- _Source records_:
★ ★ ★ ★ ★

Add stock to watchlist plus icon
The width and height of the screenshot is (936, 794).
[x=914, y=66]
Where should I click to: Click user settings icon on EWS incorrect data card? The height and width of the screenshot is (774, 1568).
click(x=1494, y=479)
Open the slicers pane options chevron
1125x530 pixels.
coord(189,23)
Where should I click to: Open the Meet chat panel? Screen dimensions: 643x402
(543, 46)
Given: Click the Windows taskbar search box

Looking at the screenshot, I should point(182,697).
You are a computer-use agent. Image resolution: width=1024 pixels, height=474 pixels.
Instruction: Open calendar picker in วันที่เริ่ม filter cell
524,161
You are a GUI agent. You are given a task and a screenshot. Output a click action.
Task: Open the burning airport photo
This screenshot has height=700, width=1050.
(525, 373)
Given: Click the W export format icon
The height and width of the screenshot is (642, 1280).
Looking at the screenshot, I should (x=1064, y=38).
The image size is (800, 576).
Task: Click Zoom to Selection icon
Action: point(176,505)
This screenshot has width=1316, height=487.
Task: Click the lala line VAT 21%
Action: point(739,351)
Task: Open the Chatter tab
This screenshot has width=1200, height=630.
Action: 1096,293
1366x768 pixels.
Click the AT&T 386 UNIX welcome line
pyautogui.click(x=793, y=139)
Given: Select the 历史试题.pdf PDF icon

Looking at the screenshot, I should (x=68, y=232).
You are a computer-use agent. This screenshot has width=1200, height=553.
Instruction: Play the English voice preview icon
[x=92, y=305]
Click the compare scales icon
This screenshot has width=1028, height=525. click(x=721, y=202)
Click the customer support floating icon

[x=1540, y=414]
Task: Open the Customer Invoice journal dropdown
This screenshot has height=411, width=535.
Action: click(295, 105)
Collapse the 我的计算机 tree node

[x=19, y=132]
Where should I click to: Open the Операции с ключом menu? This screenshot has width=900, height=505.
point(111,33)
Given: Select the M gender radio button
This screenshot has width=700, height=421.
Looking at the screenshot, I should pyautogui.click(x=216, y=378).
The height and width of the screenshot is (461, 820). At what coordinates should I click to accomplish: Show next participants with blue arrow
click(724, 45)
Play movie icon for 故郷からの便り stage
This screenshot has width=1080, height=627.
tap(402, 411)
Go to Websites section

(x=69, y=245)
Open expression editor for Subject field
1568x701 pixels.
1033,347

★ ★ ★ ★ ★

- _What to work on_: The response should be every record above restated exactly.

- _Result_:
Add stock to watchlist plus icon
The width and height of the screenshot is (936, 794).
[x=914, y=66]
Where should I click to: Click user settings icon on EWS incorrect data card? The height and width of the screenshot is (774, 1568).
click(x=1494, y=479)
Open the slicers pane options chevron
1125x530 pixels.
coord(189,23)
Where should I click to: Open the Meet chat panel? Screen dimensions: 643x402
(543, 46)
Given: Click the Windows taskbar search box

Looking at the screenshot, I should point(182,697).
You are a computer-use agent. Image resolution: width=1024 pixels, height=474 pixels.
Instruction: Open calendar picker in วันที่เริ่ม filter cell
524,161
You are a GUI agent. You are given a task and a screenshot. Output a click action.
Task: Open the burning airport photo
This screenshot has height=700, width=1050.
(525, 373)
Given: Click the W export format icon
The height and width of the screenshot is (642, 1280).
Looking at the screenshot, I should (x=1064, y=38).
The image size is (800, 576).
Task: Click Zoom to Selection icon
Action: point(176,505)
This screenshot has width=1316, height=487.
Task: Click the lala line VAT 21%
Action: point(739,351)
Task: Open the Chatter tab
This screenshot has width=1200, height=630.
Action: 1096,293
1366x768 pixels.
Click the AT&T 386 UNIX welcome line
pyautogui.click(x=793, y=139)
Given: Select the 历史试题.pdf PDF icon

Looking at the screenshot, I should (x=68, y=232).
You are a computer-use agent. This screenshot has width=1200, height=553.
Instruction: Play the English voice preview icon
[x=92, y=305]
Click the compare scales icon
This screenshot has width=1028, height=525. click(x=721, y=202)
Click the customer support floating icon

[x=1540, y=414]
Task: Open the Customer Invoice journal dropdown
This screenshot has height=411, width=535.
Action: click(295, 105)
Collapse the 我的计算机 tree node

[x=19, y=132]
Where should I click to: Open the Операции с ключом menu? This screenshot has width=900, height=505.
point(111,33)
Given: Select the M gender radio button
This screenshot has width=700, height=421.
Looking at the screenshot, I should pyautogui.click(x=216, y=378).
The height and width of the screenshot is (461, 820). At what coordinates should I click to accomplish: Show next participants with blue arrow
click(724, 45)
Play movie icon for 故郷からの便り stage
This screenshot has width=1080, height=627.
tap(402, 411)
Go to Websites section

(x=69, y=245)
Open expression editor for Subject field
1568x701 pixels.
1033,347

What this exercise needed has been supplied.